Die Gegend zwischen Wöhrder See und Bahndamm hat, freundlich gesagt, durch die Eingriffe der letzten 70 Jahre nicht sonderlich gewonnen: Tullnau-Wirtschaft weg, Herrensitz weg, Zeltner-Brauerei weg, Milchhof weg … Viel Altes ist nicht geblieben, und recht viel schönes Neues nicht hinzugekommen, sieht man einmal von den restaurierten Bauten der Milchhof-Verwaltung, dem Kraftwerk und dem Norikus ab. Und natürlich dem wunderbaren Tullnaupark mit seiner Terrassenanlage!
Mit seinen verschiedenen Ebenen und Pergolen mit auskragenden, profilierten Balken mutet die Anlage aus armiertem Beton und Kunststein, der durch Zugabe von hellem Kalksteinmehl veredelt ist, ein wenig exotisch an. Fast erinnert sie an die Tore und Wandelgänge japanischer Shinto-Schreine und buddhistischer Tempel. Passenderweise prangt an den Gebälken auch noch die heraldische Chrysantheme. Sind die Tullnau-Terrassen also eine Japonesque? Nein. Denn wer genau hinschaut, erkennt sogleich die Balustraden, ionischen und kompositen Säulen, die viel eher an barocke Vorbilder erinnern, wenngleich auch im Sinne der 1920er Jahre spielerisch verändert.
Bitte, 1920er Jahre? Ja! Die bestehenden Terrassen sind eine noch recht junge Schöpfung, die ausgerechnet in wirtschaftlich schweren Zeiten, nämlich 1921-26 entstanden ist. Ihr Stifter und Planer war kein Geringerer als Johann Georg Zeltner junior, Inhaber der Großbrauerei gegenüber.
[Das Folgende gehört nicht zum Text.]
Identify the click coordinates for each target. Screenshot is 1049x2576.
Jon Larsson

Schon sein Onkel, der berühmte Ultramarin-Mogul Johannes Zeltner, hatte den sandigen Boden hier 1851 in eine gärtnerisch gestaltete Terrassenanlage umwandeln lassen. In der Folge entwickelte sich im „Park Tullnau“ ein beliebter Freizeitpark mit Gastwirtschaft und Weiher, auf dem die Gäste Bötchen fuhren oder sich im Angeln von Karpfen und Flussbarschen maßen.
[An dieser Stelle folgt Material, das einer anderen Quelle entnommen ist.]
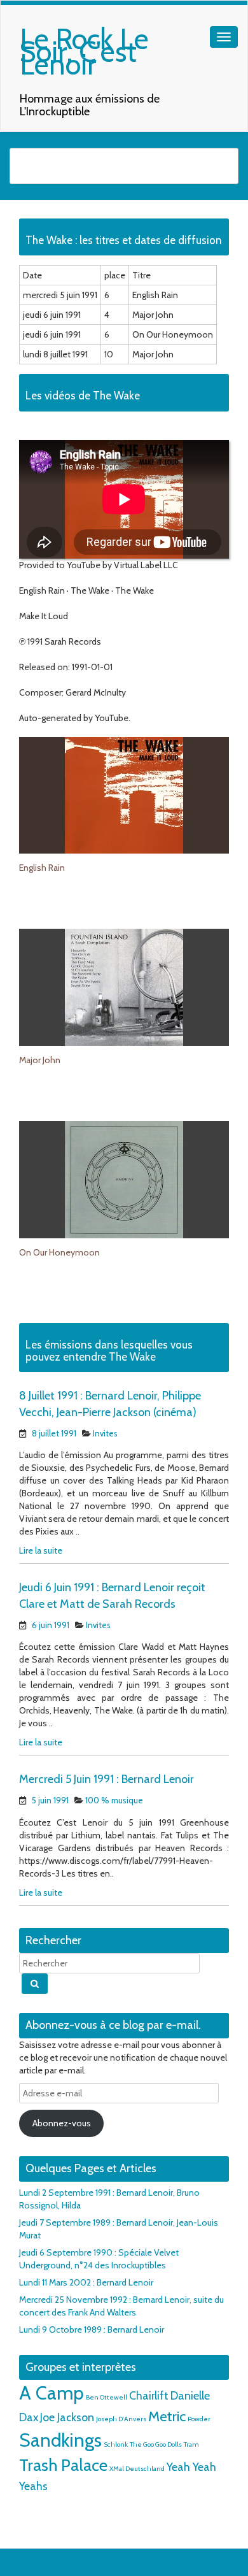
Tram (191, 2444)
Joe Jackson (67, 2417)
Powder (199, 2419)
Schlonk (116, 2444)
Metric (167, 2416)
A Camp (51, 2393)
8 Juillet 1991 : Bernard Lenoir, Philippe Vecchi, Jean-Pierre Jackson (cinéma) (110, 1404)
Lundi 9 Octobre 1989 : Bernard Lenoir (91, 2329)
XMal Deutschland (137, 2469)
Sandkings (60, 2440)
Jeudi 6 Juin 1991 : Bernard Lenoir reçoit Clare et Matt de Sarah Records (112, 1595)
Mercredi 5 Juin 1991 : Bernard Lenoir (106, 1779)
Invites (105, 1433)
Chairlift (149, 2395)
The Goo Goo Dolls (156, 2444)
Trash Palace (63, 2465)
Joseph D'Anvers (121, 2419)
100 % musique (114, 1800)
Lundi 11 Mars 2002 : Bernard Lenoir (86, 2282)
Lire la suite (40, 1550)
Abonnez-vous (61, 2123)
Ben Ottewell (106, 2397)
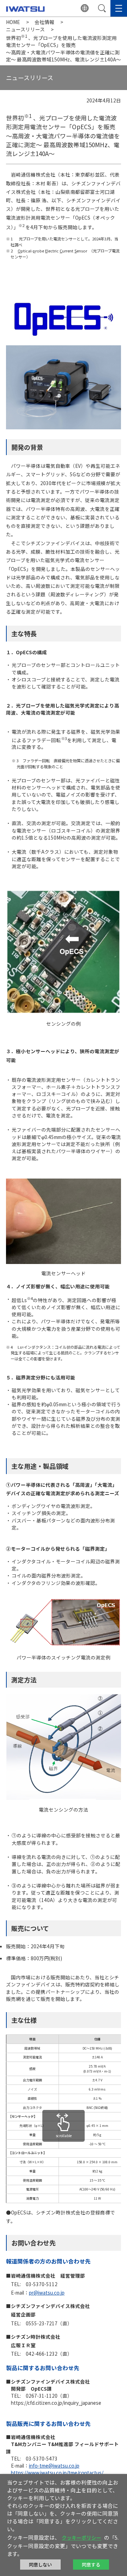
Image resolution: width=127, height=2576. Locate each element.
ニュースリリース (25, 29)
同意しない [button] (40, 2564)
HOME (13, 21)
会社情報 (44, 21)
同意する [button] (91, 2564)
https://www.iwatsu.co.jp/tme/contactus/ (57, 2472)
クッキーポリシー (81, 2537)
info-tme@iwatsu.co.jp (54, 2465)
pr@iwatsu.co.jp (47, 2292)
Wie so oft in seiner Nachkriegsgeschichte hat Nürnberg es hinbekommen, auch dieses Kleinod für Straßenbau und Sparzwang zu verdaddeln. Den historisch hoch bedeutsamen und vom Krieg unberührten Herrensitz im Kressengarten im Südwesten des Parks hat man nur ein Jahr nach Übernahme des Parks durch die Stadt 1954 abgerissen, während man gleichzeitig in der Altstadt Unsummen ausgab, um teils völlig vernichtete Bauten wiederaufzurichten. Da grenzt es an ein Wunder, dass die Terrassen nicht auch dem Rotstift der kulturfernen Oberpragmatiker anheimfielen. Letztere blieben eine beliebte Venue, besonders für Verliebte und frisch Vermählte. Auch Ursula und Otto Sokoll wählten die schöne Szenerie Ende August 1978 für ihre Hochzeitsfotos.
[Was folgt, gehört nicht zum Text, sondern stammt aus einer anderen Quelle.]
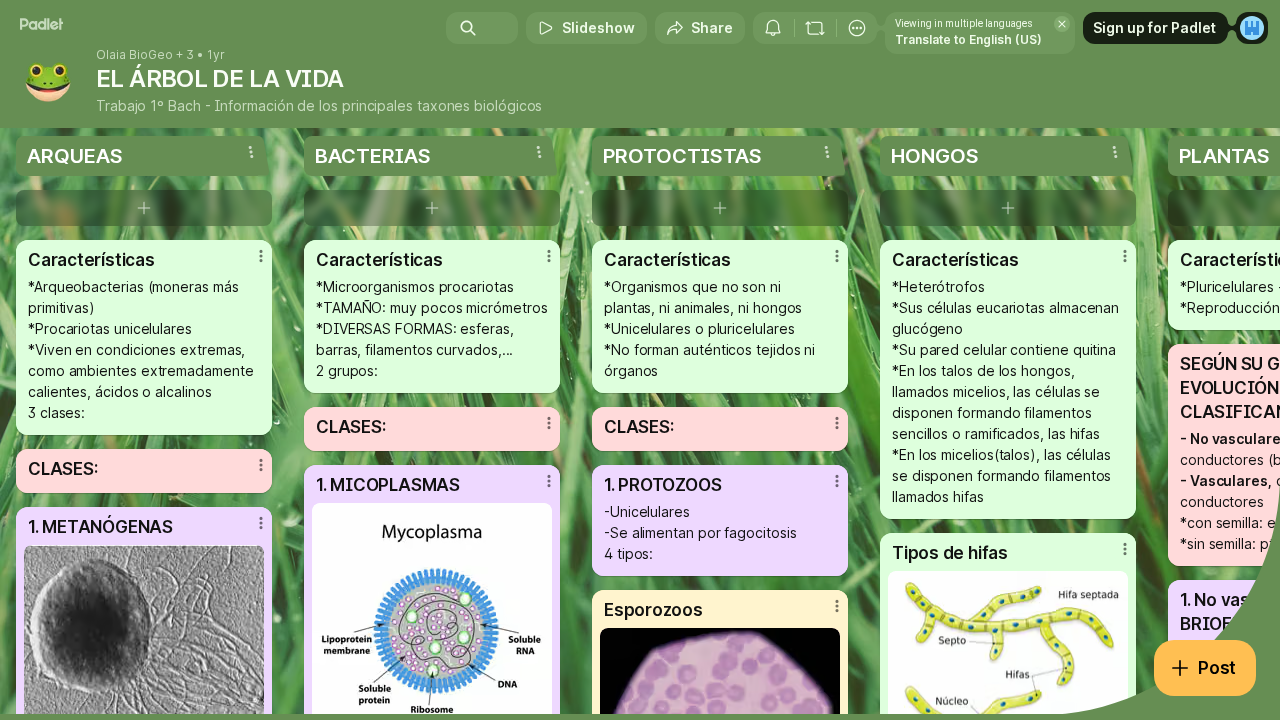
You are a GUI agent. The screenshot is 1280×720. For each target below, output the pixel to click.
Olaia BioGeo (134, 55)
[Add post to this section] (144, 208)
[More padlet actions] (857, 28)
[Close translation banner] (1062, 24)
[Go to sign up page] (1252, 28)
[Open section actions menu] (251, 152)
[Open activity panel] (773, 28)
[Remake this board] (815, 28)
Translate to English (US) (968, 39)
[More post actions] (261, 256)
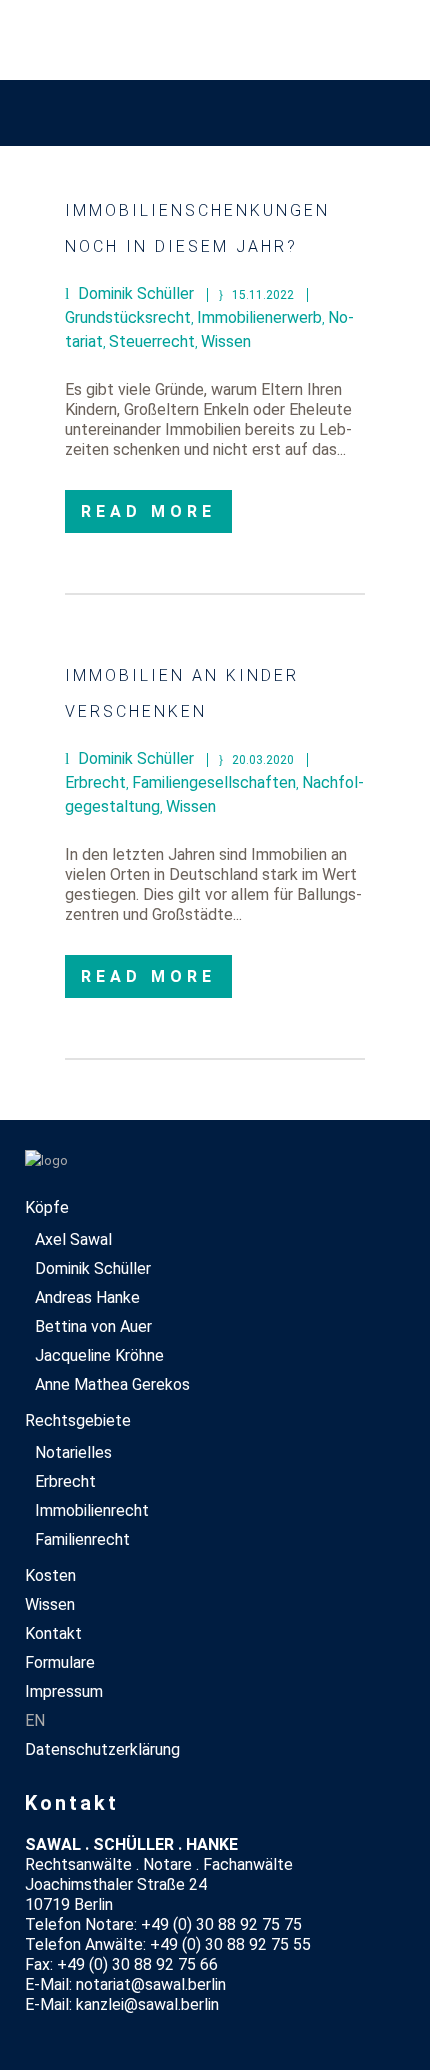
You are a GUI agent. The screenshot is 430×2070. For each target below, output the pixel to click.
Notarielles (73, 1452)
Doch selbst der stärkste Beton geht irgendwann vor Verwitterung und starken Baumwurzeln in die Knie. Nach jahrelanger Sperrung wurde die Anlage in minutiöser Arbeit in den Jahren 2016 bis 2020 sorgsam hergerichtet, stabilisiert und gereinigt. Inzwischen tummeln sich hier wieder regelmäßig Spaziergänger zum Naturgenuss, Kinder zum Fangenspielen und Verliebte für Foto-Shootings vor romantischem Hintergrund. Leider haben auch die weniger begabten Künstler die Anlage wieder für sich entdeckt und ihre unliebsamen Spuren in Form von (künstlerisch leider eher weniger ansprechenden) Graffiti hinterlassen.
Das tut der Freude allerdings keinen dauerhaften Abbruch, dass Nürnberg stolz sein darf auf dieses wunderbare Denkmal großbürgerlicher Schöpferkraft und Mäzenatentums, einem Ort für Romantiker, Kunst- und Naturgenießer gleichermaßen.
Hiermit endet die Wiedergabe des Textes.